### [Task directions]
Below are the records; print exactly the lines from the one with "843x405 pixels. At" through the last, both included, and leave the pictures out.

-----

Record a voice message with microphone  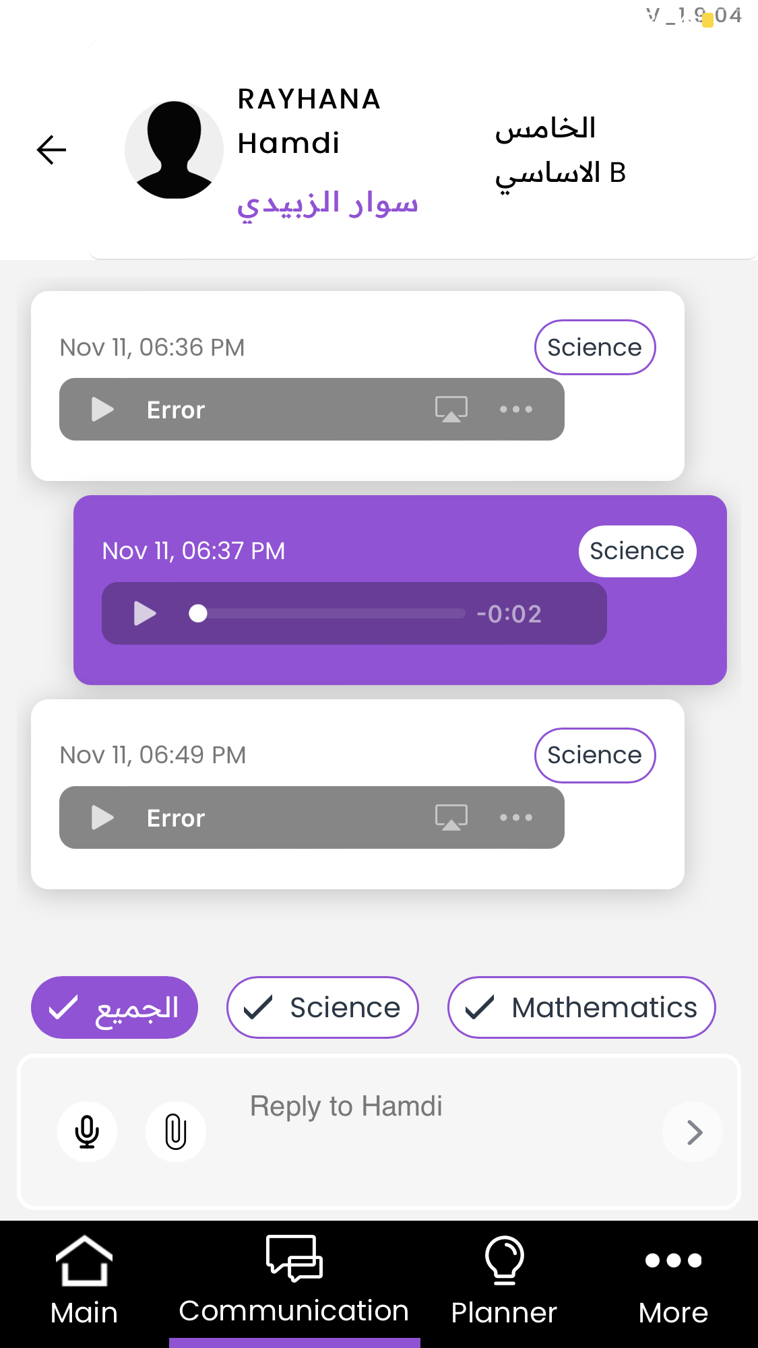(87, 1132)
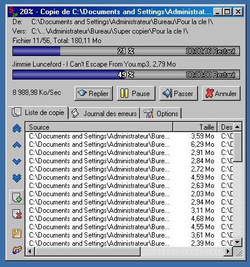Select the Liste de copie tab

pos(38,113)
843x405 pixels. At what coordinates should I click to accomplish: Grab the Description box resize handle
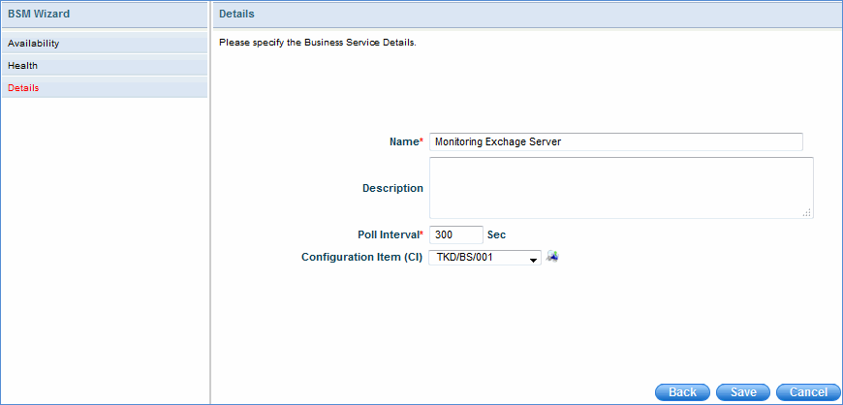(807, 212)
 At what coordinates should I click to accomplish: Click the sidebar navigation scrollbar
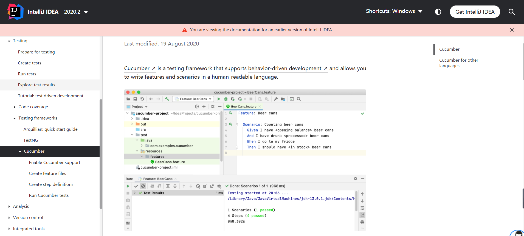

-----

### [Task response]
843x405 pixels. At what coordinates should I click to accomplish: Grab the Description box resize handle
(807, 212)
 At what coordinates should I click to accomplish: Click the sidebar navigation scrollbar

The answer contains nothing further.